Einmal im Jahr werden ausgewählte Gefangene zur Hausmusik eingeladen. Sehr witzig beschreibt Edgar Selge, wie sie die Einrichtung begutachten. Einer hat das Buffet gezimmert, sein Gesellenstück, ein anderer die Noten gebunden, und der Dritte hat den Tisch gebaut. Das wird eine Zitterpartie für Edgar. Denn er hat mit seinem neuen Fahrtenmesser an der Tischplatte eine Kerbe hinterlassen, nicht unabsichtlich, und der Gefangene fragt ihn drohend, wer das war.

Es darf doch nicht alles schlecht gewesen sein

Die Eltern verfolgen ein strammes Erziehungsprogramm, sie wollen, dass die Kinder übernehmen, was ihnen selbst heilig ist. Nach und nach wird deutlich, wie sehr sie der Vergangenheit verhaftet sind. Es darf doch nicht alles schlecht gewesen sein, was ihnen mal als großartige Zukunft vor Augen stand.

Sie sehen, wohin ihre nationalsozialistische Ideologie geführt hat, und wollen es doch nicht wahrhaben. Rigoros bestrafen sie, wenn Edgar sich in Ausreden flüchtet, aber die eigenen Lügen und Irrtümer kaschieren sie verbissen. Die älteren Söhne fordern die Eltern heraus – ein Fest für Edgar, er liebt die explosive Stimmung beim Sonntagsbraten und genießt das Türenknallen, wenn den Eltern die Argumente ausgehen.

Immer wieder reflektiert Edgar Selge in wenigen Sätzen, was ihm jetzt mit Anfang 70 beim Schreiben wieder hochkommt, was er körperlich spürt. „Ich will nicht zugeben, von jemandem geschlagen zu werden, den ich liebe. Und noch weniger will ich zugeben, dass seine Schläge meine Liebe nicht ausgelöscht haben. Ich will nicht einer sein, der den liebt, der ihn schlägt.“

Selge schont sich nicht und auch nicht den Vater. Wie er sich den eigenen Gefühlen stellt, offen, unaufdringlich, manchmal komisch, das macht dieses Buch so lesenswert. Beim Blick in den Spiegel sieht er seinen Vater und nimmt hin, dass er selbst einen Teil von ihm in sich trägt.

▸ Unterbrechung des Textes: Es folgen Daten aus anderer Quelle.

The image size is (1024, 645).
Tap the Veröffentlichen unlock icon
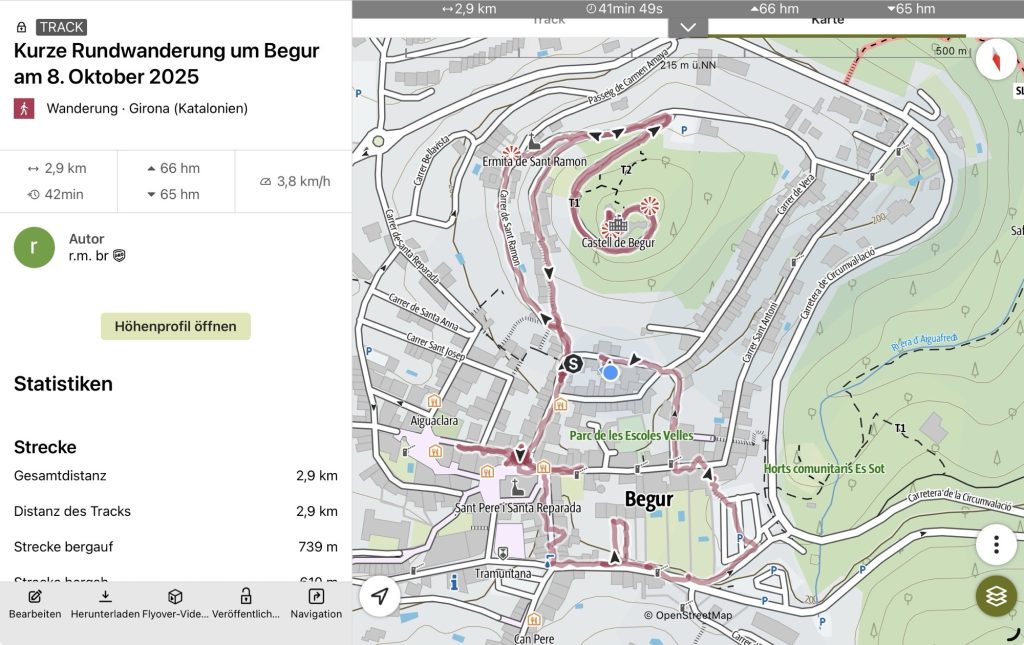click(x=246, y=597)
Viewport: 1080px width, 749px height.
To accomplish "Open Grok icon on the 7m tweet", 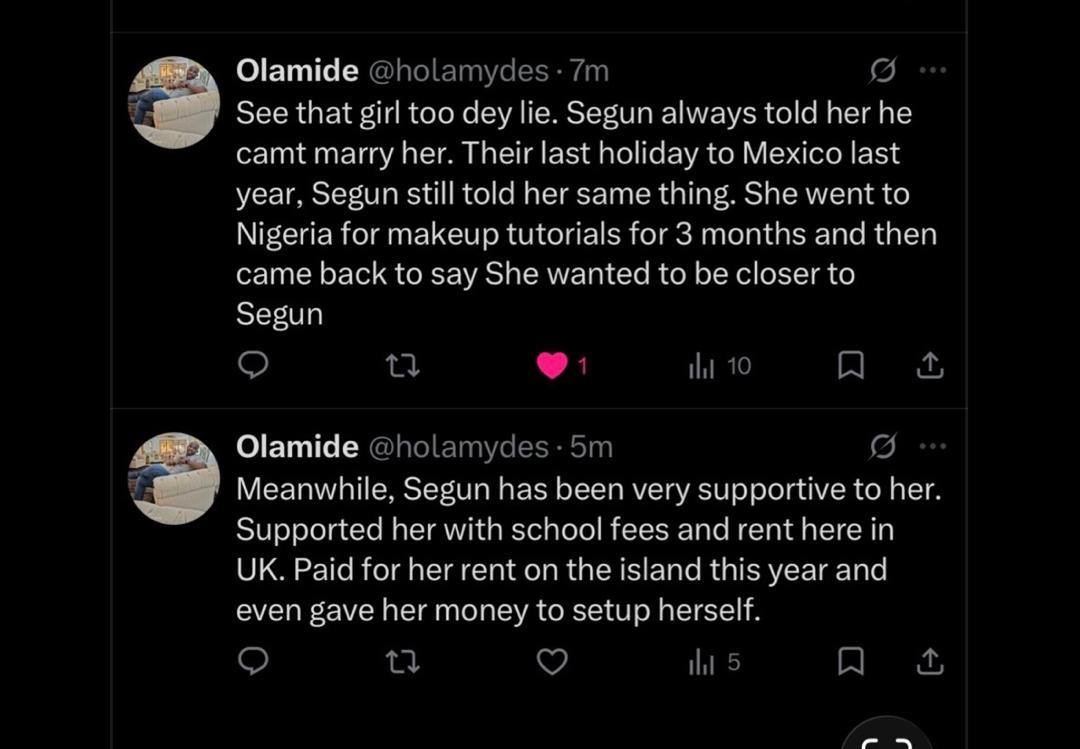I will tap(882, 70).
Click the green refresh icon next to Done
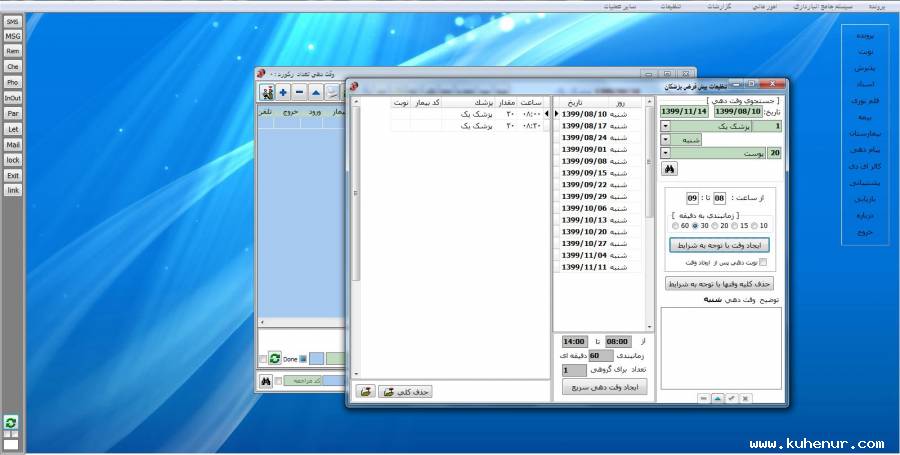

In einem Interview mit dem SZ-Magazin antwortet Selge auf die Frage, ob er dem Vater verziehen habe, dass er von ihm auch sexuell bedrängt wurde. „Nicht verzeihen zu können finde ich ein trauriges Schicksal. Das passt weder zu dem Kind im Buch noch zu mir.“ Hoffentlich erzählt er bei seinem Auftritt in Berlin, wie er zu diesem Vermögen gekommen ist. Die Lesung könnte ein Erlebnis werden.